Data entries
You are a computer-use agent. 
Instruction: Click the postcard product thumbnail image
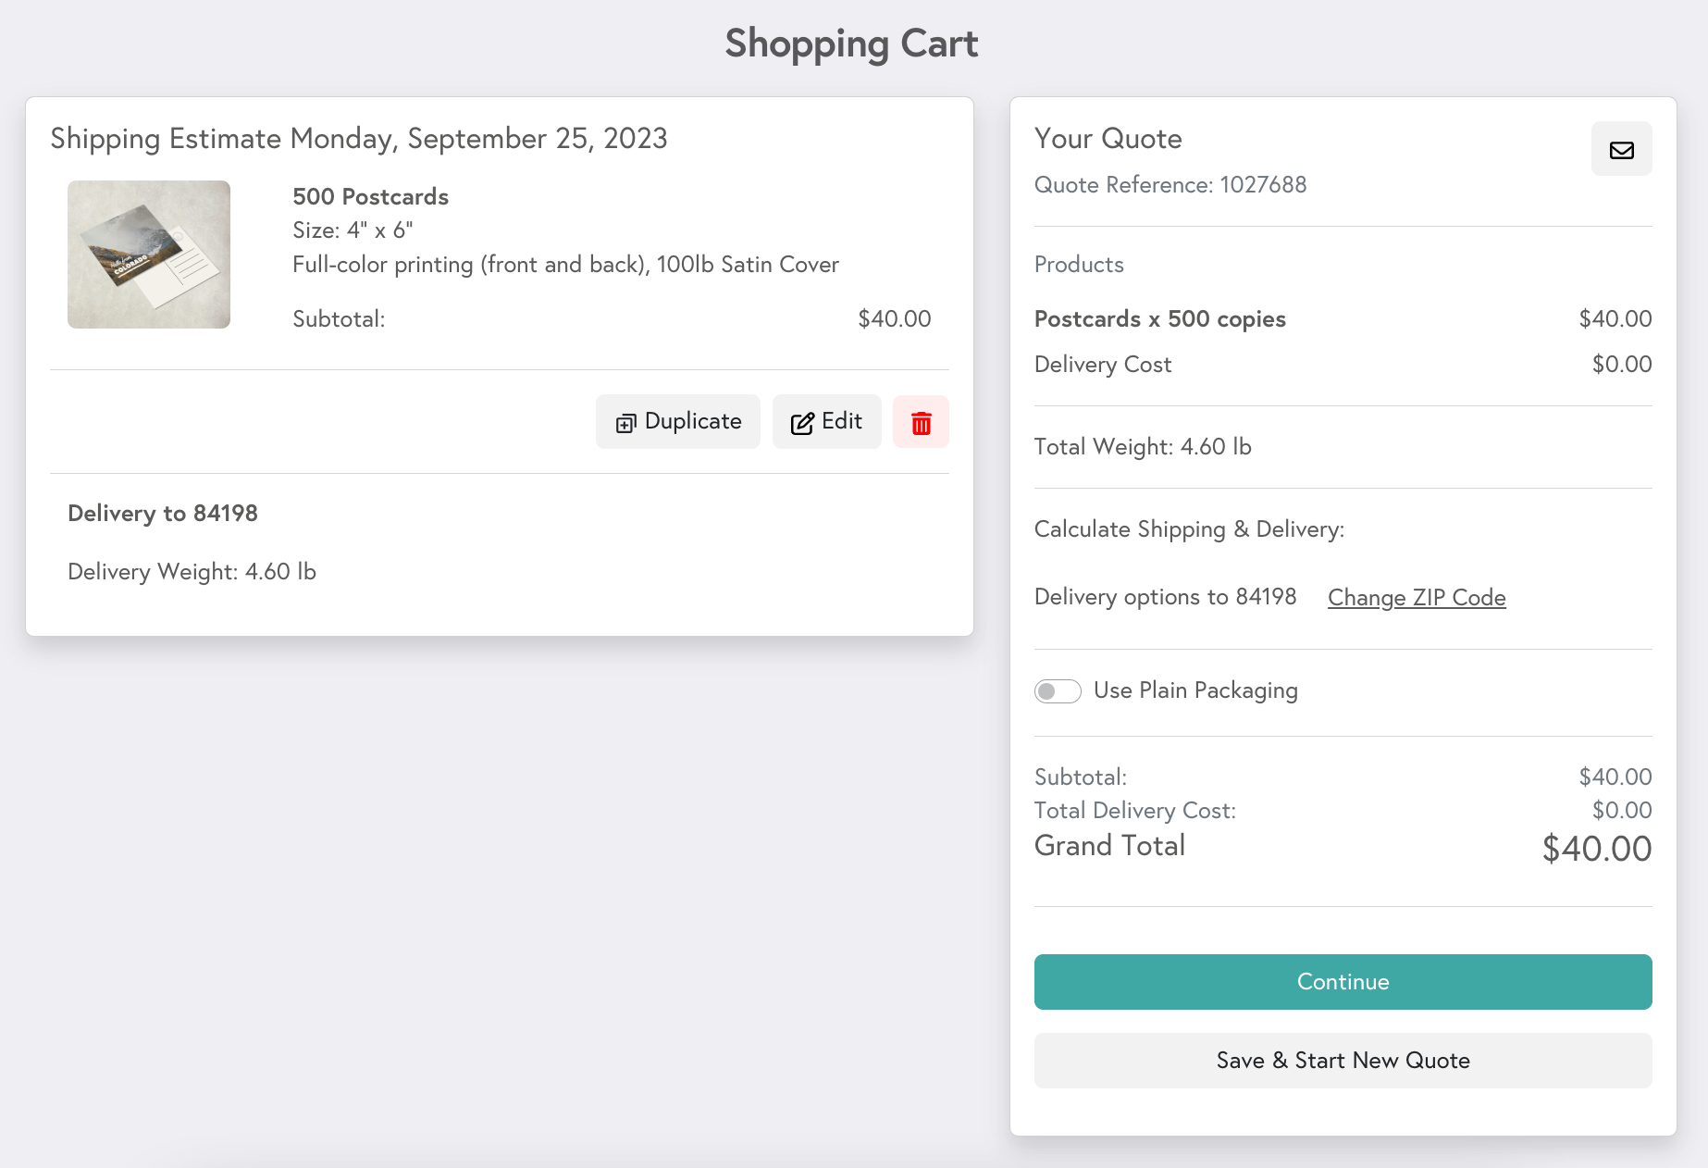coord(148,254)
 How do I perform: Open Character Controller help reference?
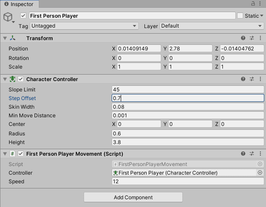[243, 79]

...

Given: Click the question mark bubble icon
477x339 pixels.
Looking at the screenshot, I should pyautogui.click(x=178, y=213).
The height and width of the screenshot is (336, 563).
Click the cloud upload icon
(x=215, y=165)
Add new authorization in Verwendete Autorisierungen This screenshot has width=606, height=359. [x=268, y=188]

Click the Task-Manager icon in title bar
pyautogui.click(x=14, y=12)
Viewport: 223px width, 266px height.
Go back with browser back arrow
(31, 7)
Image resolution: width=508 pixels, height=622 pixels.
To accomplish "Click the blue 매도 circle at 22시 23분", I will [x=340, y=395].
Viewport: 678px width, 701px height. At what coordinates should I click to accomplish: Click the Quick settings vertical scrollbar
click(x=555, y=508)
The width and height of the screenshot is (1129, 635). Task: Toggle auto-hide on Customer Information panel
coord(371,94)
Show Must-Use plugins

**Task statement:**
Take the entries above and return only the lines from the one with "The width and" to the one with "Show Must-Use plugins", both included, unchanged.

**Expected output:**
The width and height of the screenshot is (1129, 635). Task: Toggle auto-hide on Customer Information panel
coord(371,94)
Show Must-Use plugins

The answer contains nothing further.